Chapter 277 - Regulation of mRNA Turnover

Abstract

This chapter discusses how mRNA decay can be triggered and highlights some recent studies on regulation of mRNA turnover in mammalian cells. mRNA turnover is a complex set of cellular processes regulated by mechanisms independent from transcription. Regulation of mRNA turnover is important for controlling the abundance of cellular transcripts and thus the levels of protein expression. mRNA degradation in the cytoplasm can be initiated by deadenylation, decapping, or endonucleolytic cleavage within the message to generate 5′ and 3′ fragments. mRNA decay pathways in eukaryotic cells involve multiple steps and are more complicated than simply creating free ends by the three theoretical ways followed by exonucleolytic digestion.

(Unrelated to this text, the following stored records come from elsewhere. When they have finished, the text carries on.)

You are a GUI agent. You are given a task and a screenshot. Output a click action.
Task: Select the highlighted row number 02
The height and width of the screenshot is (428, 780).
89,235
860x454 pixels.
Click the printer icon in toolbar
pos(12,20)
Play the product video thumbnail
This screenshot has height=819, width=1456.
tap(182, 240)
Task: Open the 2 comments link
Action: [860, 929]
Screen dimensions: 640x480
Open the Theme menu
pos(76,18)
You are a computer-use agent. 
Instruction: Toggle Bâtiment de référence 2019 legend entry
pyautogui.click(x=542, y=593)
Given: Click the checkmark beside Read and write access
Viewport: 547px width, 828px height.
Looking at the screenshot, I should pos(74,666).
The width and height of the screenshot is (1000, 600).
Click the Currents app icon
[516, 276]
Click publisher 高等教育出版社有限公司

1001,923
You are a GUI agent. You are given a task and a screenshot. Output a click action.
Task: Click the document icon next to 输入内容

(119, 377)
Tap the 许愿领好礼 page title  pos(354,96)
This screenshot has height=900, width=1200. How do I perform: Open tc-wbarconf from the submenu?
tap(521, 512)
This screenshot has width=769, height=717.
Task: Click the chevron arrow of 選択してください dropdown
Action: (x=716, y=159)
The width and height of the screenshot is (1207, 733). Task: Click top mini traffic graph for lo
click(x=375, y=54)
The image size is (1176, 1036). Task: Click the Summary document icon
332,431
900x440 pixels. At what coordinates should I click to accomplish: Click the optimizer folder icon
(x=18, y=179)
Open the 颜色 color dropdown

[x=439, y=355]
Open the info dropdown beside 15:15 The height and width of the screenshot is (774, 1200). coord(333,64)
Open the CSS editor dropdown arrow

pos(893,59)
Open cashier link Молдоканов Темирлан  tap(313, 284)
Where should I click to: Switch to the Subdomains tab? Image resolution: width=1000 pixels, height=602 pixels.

The importance of deadenylation in regulation of gene expression is further emphasized by two recent developments. First, a group of abundant, evolutionarily conserved small silencing RNAs, termed microRNAs (miRNAs), are capable of promoting decay of their mRNA targets by accelerating deadenylation, thereby achieving gene silencing. Second, non-translatable mRNA-protein complexes (mRNPs) are found in RNA processing bodies, a newly discovered cytoplasmic domain related to translation repression and mRNA decay. Both translation and stability of mRNAs are affected by deadenylation. The importance of deadenylation in mRNA turnover can be observed in all major mRNA decay pathways, including decay directed by AU-rich elements (AREs) in the 3′ UTR, the rapid decay mediated by destabilizing elements in protein coding regions, the surveillance mechanism that detects and degrades nonsense containing mRNA, and the default decay pathway for stable messages such as β-globin mRNA.